○有害情報から子どもを守れ 読売新聞6月12日掲載記事
国内でパソコンを保有する家庭が5割を超えた。来年3月末には、すべての学校がインターネットに接続される。そこで気になるのがネットにあふれる有害情報。それから子どもたちを守ろうというボランティアの動きが注目され、無料の対策ソフトが人気を呼ぶなど関心が高まっている。

ボランティア活動を展開するのはNECの社員約50人で構成する。「サイバースターズ」。有害サイトの監視活動を行う国際団体「ガーディアン・エンジェルス」と共同で、小学生とその親にインターネットの安全な使い方とマナーを教える「キッズ・インターネットスクール」を、1999年11月から全国各地の自社施設で開催してきた。
 好評だったので、今月からは、都内の小学校に週末出向いてスクールを開く。ゆくゆくは全国へ広げる。
 ネット上には、暴力、ポルノ、援助交際、ギャンブル、自殺ほう助といった未成年に見せたくない有害情報を扱うサイトが増える一方。全世界で約10億nあるサイトの約一割が有害情報ともいわれる。
 ウィルスやわいせつ画像の添付メールが送られたり、メールや掲示板で生徒や教師を中傷するといった有害メールや書込み問題もある。
 サイバースターズでは、ガーディアン・エンジェルスの中高生向けテキストの翻訳をもとに、日本の小学生向けと親向けのテキストを用意、ネットのルールを教える。
 「知らない人からメールがきたら、親に知らせる」「知らない人に自分や家族の情報を教える時は注意する」「自分が言われたらいやなことを、メールや掲示板に書かない」―が基本だ。
 親に対しては、「子供と一緒に楽しめるように、親もコンピューターについて十分勉強する」「子供が見るサイトを確認する」「子供のネット上の友達についても知るように努める」―などをアドバイスする。
 昨年は、約350組の親子が受講したが、親からは「ネットは良い面だけが強調され、陰の部分についてはあまり知識がなかったので勉強になった」といった感想が寄せられ、意識も高まったよう。
 子供の安全対策としては、有害サイトへの接続を遮断するフィルタリングソフトの活用も普及してきた。「殺人」など有害サイトで頻出するキーワードをチェックするものなど、家庭・学校向けに約20種類が出回っている。
 無料のフィルタリングソフト「SFS」を提供している「インターネット協会」のサイト(http://www.iajapan.org)からのダウンロード数急増中だ。プロバイダーのドコモAOLは、専用接続ソフトに組み込んだフィルタリング機能をアピールしている。

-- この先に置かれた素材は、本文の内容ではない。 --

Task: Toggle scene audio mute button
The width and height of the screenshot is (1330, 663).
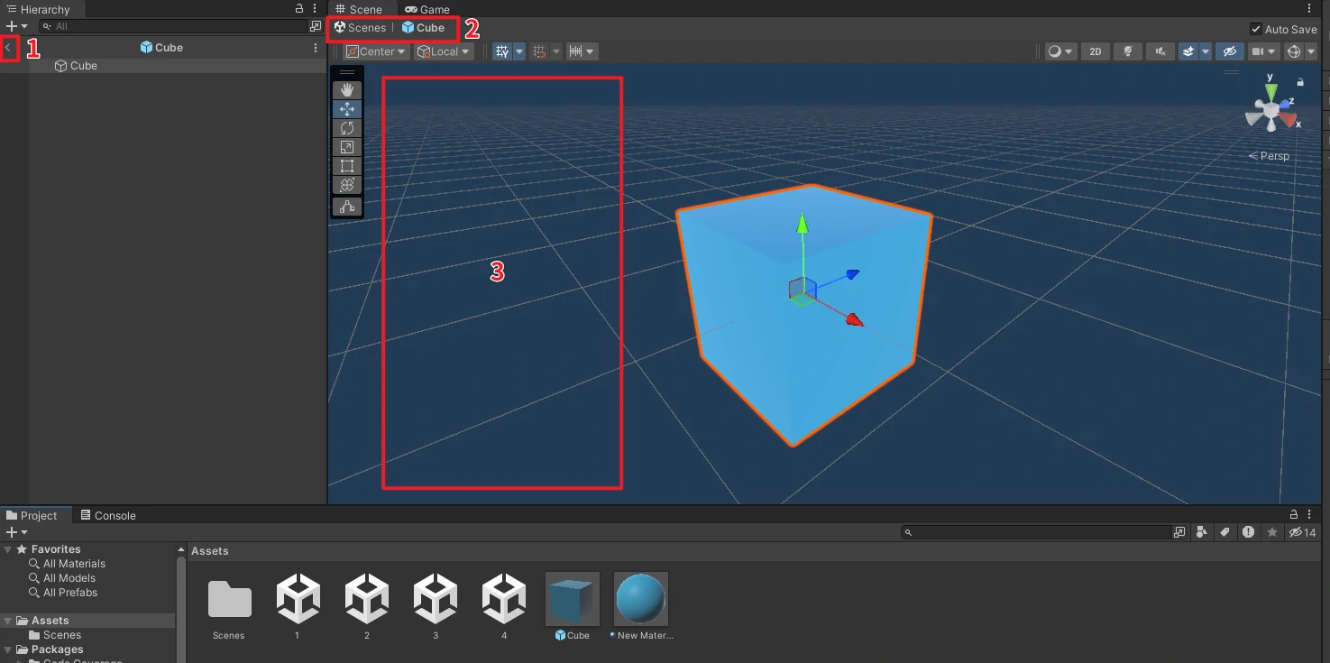Action: click(x=1160, y=51)
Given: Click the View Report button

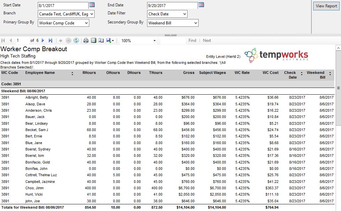Looking at the screenshot, I should click(326, 6).
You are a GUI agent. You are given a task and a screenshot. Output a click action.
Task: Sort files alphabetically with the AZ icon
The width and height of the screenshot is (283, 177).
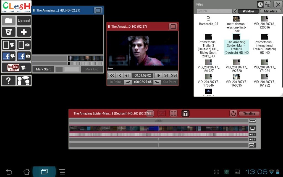[x=267, y=4]
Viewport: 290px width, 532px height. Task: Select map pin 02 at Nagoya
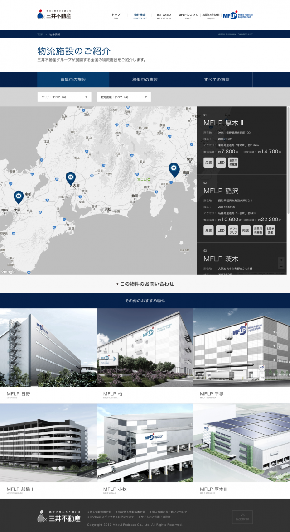coord(71,177)
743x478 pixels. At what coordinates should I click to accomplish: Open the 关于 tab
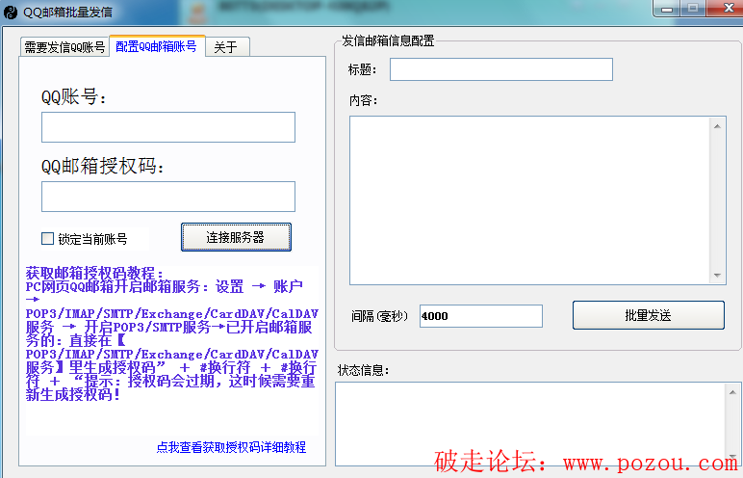point(225,47)
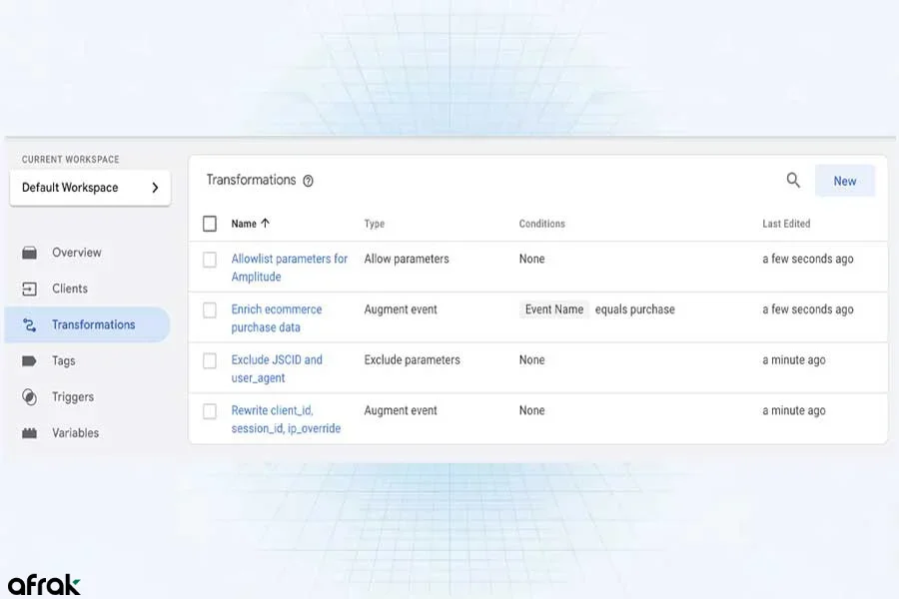This screenshot has width=899, height=599.
Task: Click the help icon beside Transformations title
Action: [x=308, y=181]
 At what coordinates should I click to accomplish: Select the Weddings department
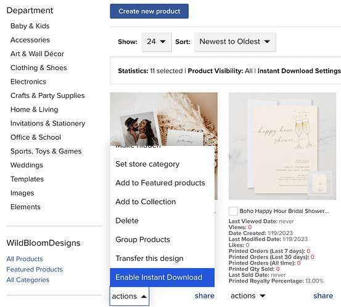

 掲示板の不適切な書込みを監視するソフトも学校向けに普及しだした。「ドリームコミュニティ」(アルシー)は書込みの掲載前に投稿者に忠告メールを送る仕組み。
「子どもを有害サイトから守る会」の菅野正敏事務局長は、「ソフトの導入だけに頼らず、家庭の皆が見られる場所にパソコンを置くなど大人が直接かかわることが重要」と話している。